« Joe » : La rédemption du perdant
« Joe » : La rédemption du perdant
Par Yann Plougastel
David Gordon Green signe, avec cette adaptation d’un roman de Larry Brown, un film âpre mais lumineux aux accents faulknériens (jeudi 18 août à 20 h 45 sur Ciné+ Club).
Joe- Bande-Annonce (VOST)
Durée : 02:01
David Gordon Green signe, avec cette adaptation d’un roman de Larry Brown, un film âpre mais lumineux aux accents faulknériens.

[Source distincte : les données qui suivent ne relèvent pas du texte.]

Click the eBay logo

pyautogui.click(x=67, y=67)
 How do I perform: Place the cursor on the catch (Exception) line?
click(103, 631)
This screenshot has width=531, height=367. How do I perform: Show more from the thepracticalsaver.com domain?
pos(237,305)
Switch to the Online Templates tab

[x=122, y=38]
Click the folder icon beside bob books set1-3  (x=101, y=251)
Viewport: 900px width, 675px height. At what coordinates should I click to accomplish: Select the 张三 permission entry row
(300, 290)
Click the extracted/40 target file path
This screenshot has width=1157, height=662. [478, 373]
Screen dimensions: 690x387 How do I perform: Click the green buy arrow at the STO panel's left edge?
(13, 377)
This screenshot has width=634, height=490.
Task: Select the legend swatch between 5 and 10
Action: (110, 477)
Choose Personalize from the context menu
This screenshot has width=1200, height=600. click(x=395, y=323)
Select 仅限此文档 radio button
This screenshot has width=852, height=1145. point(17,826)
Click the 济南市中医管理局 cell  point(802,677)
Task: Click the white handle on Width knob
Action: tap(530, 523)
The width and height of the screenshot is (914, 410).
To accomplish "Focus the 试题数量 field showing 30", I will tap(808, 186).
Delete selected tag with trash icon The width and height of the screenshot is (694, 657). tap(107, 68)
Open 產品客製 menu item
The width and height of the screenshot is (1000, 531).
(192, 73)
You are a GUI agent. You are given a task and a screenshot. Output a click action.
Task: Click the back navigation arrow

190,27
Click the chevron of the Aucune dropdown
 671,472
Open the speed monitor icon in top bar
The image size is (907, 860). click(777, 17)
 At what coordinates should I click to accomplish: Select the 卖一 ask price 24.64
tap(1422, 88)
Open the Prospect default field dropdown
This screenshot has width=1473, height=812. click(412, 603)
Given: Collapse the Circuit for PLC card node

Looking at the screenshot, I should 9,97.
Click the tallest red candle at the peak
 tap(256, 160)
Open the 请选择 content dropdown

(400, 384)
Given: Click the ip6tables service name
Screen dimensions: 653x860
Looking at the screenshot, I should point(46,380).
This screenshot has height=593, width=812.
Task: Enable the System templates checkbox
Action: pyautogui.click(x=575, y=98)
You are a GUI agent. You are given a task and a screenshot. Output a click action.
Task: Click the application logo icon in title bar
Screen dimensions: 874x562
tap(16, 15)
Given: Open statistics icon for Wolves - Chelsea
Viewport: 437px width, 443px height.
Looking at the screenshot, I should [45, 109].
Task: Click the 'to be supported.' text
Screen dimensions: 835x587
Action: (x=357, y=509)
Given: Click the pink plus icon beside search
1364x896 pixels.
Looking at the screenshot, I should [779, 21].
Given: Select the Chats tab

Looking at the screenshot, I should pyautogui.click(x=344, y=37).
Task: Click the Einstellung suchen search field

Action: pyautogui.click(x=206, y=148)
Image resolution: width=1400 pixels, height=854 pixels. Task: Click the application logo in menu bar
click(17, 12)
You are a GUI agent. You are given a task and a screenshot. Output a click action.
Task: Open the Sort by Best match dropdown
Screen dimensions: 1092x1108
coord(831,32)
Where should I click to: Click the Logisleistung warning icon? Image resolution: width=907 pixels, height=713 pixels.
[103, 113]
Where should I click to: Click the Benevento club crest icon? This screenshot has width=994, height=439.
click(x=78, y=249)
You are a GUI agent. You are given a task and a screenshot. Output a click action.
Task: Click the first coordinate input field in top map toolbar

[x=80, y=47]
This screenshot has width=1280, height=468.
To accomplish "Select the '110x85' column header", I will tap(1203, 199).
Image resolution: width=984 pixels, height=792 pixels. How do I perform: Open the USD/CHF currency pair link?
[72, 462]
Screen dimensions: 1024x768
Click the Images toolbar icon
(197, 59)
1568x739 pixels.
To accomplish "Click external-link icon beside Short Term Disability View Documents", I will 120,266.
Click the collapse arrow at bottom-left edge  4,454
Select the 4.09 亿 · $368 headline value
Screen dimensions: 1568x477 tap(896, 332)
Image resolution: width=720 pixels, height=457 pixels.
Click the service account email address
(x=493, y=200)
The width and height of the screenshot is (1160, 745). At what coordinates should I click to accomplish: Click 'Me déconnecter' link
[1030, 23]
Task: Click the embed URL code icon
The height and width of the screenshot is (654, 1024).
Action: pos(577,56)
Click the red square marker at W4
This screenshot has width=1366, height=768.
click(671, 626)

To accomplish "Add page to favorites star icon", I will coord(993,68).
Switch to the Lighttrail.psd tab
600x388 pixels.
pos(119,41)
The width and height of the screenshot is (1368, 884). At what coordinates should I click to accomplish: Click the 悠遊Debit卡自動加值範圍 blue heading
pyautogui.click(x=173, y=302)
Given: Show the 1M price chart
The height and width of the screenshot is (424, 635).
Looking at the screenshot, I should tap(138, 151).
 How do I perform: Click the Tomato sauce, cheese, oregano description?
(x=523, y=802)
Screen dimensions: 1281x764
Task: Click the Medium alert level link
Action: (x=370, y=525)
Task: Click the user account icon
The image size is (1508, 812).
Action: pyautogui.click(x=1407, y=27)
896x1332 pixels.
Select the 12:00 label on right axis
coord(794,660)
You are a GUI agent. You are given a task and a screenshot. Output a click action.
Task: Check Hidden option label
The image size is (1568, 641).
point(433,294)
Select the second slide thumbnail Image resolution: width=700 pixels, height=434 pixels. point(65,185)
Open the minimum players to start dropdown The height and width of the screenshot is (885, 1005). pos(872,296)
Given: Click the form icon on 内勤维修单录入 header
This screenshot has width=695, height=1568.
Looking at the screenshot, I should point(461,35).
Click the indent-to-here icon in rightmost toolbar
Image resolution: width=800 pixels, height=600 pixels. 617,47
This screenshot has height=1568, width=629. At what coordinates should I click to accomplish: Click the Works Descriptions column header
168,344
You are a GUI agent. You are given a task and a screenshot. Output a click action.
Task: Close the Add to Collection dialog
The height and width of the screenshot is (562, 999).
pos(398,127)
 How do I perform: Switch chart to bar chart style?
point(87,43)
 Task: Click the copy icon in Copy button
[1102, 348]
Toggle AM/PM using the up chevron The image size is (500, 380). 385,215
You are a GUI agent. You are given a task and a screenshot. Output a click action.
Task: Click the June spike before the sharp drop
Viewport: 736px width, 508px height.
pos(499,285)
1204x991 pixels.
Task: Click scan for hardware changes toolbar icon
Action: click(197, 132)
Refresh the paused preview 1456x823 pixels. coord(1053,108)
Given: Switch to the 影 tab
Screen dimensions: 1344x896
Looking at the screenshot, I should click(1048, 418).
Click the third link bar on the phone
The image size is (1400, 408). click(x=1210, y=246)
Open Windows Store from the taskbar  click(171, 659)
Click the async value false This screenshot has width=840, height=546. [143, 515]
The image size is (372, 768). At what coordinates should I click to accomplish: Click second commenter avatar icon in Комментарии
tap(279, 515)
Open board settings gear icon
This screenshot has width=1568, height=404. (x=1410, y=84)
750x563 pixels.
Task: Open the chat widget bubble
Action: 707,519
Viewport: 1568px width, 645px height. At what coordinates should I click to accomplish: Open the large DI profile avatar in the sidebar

Joe, il n’a pas toujours les mots qu’il faut. Bien sûr, on ne peut pas dire qu’il marche au Coca, mais il connaît tous les bars et les coins noirs de la petite ville du Texas où il vit. Il est presque libre, Joe. Surtout par rapport à l’époque où il était en taule. Mais, quand même, sacrément seul. Et ce ne sont pas les blondes du lupanar le plus proche qui vont y remédier.
A l’aube, dans son pick-up de cul-terreux, il joue au contremaître pour une boîte d’abattage de bois et convoie une équipe de journaliers dans la forêt. Et puis, un matin, débarque un ado de 15 ans, Gary, qui cherche un job pour échapper à la mouise familiale. En décidant de l’aider, Joe va trouver un sens à sa vie de perdant pas du tout magnifique.
Totalement paumé
Joe, c’est Nicolas Cage, 50 ans. La mine un peu défaite. A mille lieues des films qui l’ont rendu célèbre (Cotton Club, Peggy Sue s’est mariée, Sailor et Lula, A tombeau ouvert). Pas craquant pour deux ronds. Alcoolo. Vaguement impuissant. Totalement paumé. « Je ne vous surprendrai pas si je vous dis que Joe, c’est moi. Je voulais me servir de tout ce que j’avais vécu pour donner corps à un personnage qui avait tout perdu, se cherchait une raison de vivre et la trouvait avec ce gamin. Et puis “Joe” m’a prouvé que j’étais encore capable d’être un acteur, pas un guignol qui hante le cinéma d’action », confiait l’acteur dans M le magazine du “Monde” du 26 avril. Il a mis dans ce rôle toute l’épaisseur existentielle d’un type qui cherche à transmettre un tant soit peu de sentiment dans le vide où il patauge.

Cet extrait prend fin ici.